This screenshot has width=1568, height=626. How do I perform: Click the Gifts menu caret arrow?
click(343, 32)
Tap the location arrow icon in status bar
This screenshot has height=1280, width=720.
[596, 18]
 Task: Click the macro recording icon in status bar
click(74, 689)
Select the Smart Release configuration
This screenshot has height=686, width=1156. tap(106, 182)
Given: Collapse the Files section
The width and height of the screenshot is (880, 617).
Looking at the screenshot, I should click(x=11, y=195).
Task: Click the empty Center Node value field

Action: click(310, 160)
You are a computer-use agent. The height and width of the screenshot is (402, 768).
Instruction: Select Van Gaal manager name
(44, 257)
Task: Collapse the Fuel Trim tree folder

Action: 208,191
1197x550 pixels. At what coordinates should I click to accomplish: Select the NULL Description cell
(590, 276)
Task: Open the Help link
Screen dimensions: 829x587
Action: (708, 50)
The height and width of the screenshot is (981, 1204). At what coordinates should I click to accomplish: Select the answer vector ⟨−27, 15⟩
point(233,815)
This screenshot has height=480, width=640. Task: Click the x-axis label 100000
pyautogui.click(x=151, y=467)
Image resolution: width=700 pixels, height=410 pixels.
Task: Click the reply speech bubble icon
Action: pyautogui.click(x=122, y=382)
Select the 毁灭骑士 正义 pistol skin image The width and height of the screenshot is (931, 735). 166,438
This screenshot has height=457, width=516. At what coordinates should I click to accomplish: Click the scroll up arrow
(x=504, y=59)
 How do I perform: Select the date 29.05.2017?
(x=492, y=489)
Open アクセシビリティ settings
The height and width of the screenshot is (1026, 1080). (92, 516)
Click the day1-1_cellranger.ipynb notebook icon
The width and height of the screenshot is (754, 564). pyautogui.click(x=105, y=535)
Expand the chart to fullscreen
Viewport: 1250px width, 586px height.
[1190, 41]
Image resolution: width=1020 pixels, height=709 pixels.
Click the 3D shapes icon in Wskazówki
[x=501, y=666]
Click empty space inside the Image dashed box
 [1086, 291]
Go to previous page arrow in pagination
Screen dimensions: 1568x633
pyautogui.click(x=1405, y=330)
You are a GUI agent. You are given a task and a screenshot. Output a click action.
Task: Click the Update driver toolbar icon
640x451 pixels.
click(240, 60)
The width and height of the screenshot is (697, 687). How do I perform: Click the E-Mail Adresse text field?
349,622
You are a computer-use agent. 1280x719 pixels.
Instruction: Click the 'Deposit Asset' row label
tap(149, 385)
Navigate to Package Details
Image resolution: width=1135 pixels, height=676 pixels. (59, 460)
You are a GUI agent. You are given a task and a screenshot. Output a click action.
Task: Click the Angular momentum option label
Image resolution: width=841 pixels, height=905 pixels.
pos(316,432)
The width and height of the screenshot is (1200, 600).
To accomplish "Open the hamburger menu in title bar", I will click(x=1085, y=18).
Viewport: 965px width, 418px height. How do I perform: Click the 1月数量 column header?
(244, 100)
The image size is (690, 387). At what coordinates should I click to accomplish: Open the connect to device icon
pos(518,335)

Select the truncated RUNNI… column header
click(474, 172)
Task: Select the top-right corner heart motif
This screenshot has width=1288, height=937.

=====

** EXERCISE REQUIREMENTS **
Copy out each line carrying the string "agent" from the data.

** SOLUTION TO THIS EXERCISE **
You are a computer-use agent. The height and width of the screenshot is (402, 768).
You are a GUI agent. You are given a task and a screenshot. Output a click action.
You are a computer-use agent. 1280x719 pixels.
You are a GUI agent. You are given a task and a screenshot. Output a click action.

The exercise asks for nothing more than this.